■ Data for the task ■
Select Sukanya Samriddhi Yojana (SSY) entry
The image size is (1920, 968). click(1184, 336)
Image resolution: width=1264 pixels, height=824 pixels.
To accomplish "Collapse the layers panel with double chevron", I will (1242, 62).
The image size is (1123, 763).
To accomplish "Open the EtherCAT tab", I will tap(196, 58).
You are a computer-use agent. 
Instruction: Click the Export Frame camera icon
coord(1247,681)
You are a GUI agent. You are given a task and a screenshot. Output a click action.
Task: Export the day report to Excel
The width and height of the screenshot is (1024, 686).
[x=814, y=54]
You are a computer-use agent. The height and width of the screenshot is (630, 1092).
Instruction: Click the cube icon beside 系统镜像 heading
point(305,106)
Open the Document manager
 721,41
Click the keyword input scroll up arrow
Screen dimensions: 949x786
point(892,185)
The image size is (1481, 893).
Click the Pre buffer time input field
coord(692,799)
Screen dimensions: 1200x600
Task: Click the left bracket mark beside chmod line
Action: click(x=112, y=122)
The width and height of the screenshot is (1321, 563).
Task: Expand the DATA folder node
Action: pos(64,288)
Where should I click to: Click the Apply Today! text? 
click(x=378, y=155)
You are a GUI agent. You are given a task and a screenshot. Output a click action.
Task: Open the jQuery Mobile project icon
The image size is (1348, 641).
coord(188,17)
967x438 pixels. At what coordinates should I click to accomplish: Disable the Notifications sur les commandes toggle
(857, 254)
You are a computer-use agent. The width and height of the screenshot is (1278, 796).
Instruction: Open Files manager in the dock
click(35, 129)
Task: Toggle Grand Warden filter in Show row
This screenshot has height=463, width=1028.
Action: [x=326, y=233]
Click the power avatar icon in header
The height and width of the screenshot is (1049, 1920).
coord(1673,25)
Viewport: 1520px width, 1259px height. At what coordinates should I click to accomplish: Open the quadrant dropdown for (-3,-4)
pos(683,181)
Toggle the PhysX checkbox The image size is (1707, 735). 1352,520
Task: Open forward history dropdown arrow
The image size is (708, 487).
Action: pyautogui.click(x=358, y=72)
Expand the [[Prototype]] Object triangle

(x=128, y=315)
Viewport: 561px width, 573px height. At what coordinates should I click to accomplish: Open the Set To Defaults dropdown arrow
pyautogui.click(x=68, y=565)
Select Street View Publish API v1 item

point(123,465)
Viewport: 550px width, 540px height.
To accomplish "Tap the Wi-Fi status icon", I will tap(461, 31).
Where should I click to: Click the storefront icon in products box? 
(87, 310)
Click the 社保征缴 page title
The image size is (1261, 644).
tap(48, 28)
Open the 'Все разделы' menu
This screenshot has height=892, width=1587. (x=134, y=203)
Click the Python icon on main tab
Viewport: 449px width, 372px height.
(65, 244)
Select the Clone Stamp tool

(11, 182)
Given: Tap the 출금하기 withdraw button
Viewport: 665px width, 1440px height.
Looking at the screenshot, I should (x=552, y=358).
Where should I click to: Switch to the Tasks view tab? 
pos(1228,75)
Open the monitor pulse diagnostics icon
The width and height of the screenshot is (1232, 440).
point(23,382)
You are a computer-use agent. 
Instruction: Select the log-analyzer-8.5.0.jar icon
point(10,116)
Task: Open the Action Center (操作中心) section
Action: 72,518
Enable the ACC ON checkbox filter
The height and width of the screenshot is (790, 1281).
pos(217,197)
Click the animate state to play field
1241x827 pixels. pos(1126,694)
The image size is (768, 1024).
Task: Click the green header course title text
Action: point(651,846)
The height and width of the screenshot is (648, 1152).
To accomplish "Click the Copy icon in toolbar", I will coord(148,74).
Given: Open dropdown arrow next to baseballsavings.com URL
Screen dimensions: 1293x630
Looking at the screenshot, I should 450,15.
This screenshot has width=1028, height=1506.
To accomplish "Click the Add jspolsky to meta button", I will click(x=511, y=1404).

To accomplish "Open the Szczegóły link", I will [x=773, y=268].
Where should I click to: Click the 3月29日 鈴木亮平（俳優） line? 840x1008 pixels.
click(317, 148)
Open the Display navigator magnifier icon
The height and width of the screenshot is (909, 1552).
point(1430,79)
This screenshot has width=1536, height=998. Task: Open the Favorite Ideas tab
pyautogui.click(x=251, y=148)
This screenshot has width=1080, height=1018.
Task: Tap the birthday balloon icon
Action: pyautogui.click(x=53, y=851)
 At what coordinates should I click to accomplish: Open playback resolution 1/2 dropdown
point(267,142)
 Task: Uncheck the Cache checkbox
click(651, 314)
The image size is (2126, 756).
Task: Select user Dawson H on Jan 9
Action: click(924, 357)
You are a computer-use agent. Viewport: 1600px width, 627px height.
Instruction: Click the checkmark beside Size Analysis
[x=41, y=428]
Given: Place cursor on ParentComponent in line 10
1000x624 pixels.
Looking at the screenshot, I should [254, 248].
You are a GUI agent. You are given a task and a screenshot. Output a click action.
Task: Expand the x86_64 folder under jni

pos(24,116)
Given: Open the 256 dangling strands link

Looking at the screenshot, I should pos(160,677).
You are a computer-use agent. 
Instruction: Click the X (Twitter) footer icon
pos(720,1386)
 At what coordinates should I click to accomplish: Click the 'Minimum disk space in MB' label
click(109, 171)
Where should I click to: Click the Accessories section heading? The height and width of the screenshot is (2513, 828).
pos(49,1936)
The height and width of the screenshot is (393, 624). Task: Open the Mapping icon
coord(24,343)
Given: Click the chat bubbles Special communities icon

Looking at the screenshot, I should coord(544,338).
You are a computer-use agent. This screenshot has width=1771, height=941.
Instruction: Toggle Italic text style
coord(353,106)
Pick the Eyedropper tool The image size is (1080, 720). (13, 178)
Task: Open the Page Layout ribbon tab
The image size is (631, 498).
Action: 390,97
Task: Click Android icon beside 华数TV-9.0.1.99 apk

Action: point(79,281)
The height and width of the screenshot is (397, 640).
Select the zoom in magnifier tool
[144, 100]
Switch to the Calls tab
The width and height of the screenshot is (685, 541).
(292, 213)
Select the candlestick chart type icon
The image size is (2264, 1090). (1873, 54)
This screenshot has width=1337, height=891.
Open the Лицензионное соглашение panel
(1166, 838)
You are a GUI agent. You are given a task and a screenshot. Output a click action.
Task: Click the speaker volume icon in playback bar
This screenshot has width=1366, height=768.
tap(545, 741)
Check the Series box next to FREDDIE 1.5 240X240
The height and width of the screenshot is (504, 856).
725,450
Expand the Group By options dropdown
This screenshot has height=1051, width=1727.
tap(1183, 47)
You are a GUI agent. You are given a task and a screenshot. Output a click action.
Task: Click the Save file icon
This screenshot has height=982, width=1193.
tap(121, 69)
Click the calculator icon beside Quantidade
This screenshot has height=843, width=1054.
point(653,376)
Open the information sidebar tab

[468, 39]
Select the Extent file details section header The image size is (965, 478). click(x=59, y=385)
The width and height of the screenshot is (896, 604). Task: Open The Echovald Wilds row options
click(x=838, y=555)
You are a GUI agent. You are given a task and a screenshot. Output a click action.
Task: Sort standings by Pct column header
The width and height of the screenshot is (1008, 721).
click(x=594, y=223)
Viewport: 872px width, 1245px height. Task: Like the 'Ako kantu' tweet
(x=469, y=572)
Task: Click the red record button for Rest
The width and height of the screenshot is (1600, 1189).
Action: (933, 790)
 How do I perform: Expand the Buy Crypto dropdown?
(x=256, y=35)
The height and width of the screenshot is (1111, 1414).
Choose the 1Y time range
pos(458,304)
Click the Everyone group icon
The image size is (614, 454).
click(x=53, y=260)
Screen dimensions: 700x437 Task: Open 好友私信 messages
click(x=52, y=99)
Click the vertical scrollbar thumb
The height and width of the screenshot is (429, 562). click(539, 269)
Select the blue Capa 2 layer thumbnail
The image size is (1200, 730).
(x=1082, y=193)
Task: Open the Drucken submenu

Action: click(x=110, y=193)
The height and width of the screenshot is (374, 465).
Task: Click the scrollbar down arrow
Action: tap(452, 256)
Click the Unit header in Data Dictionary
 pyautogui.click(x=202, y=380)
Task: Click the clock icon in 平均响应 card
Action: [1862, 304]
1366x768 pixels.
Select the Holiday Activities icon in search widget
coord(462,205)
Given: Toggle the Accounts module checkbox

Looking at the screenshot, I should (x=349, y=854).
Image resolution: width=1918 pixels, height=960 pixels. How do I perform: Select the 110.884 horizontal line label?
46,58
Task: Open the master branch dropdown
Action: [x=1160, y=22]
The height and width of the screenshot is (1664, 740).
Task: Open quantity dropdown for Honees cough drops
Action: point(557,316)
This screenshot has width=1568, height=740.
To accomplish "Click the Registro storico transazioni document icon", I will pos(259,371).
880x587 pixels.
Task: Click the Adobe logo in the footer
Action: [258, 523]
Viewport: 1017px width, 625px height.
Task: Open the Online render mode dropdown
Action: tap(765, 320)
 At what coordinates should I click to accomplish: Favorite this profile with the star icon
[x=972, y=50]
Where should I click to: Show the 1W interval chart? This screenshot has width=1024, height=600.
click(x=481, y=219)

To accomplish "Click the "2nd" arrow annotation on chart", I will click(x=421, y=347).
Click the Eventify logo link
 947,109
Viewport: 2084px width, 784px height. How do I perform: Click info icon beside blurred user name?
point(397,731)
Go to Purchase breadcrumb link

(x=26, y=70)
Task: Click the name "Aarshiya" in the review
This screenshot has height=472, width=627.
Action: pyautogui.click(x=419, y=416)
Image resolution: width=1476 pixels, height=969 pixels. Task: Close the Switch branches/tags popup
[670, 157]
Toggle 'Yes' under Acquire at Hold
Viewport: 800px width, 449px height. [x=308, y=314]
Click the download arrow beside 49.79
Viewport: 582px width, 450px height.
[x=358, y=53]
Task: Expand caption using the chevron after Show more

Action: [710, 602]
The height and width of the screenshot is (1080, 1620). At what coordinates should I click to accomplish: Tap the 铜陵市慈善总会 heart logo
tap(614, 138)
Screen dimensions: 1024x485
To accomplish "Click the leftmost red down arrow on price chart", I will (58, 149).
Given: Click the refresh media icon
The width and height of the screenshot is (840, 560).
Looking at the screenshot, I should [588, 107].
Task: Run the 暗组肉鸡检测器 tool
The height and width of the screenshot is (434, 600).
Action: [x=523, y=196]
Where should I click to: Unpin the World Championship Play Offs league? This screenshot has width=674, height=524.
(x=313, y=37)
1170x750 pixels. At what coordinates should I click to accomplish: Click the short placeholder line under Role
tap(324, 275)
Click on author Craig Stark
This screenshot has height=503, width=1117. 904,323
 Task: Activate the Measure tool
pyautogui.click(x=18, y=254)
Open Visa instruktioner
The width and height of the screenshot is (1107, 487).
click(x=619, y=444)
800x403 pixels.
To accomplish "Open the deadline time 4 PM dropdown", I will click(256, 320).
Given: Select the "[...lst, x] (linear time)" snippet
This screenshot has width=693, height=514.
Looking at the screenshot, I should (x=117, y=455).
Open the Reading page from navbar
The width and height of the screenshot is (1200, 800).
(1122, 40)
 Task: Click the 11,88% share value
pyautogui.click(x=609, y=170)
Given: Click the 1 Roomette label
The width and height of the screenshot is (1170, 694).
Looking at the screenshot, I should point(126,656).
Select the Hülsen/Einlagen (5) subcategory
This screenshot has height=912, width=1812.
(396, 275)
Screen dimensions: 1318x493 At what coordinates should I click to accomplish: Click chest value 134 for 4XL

■ The task ■
Restate word for word the entries above, starting at the line with "The image size is (1348, 641)." and ending at the line with "Task: Toggle Grand Warden filter in Show row", inclusive, and no others.

■ Answer area ■
The image size is (1348, 641).
coord(188,17)
967x438 pixels. At what coordinates should I click to accomplish: Disable the Notifications sur les commandes toggle
(857, 254)
You are a computer-use agent. The width and height of the screenshot is (1278, 796).
Instruction: Open Files manager in the dock
click(35, 129)
Task: Toggle Grand Warden filter in Show row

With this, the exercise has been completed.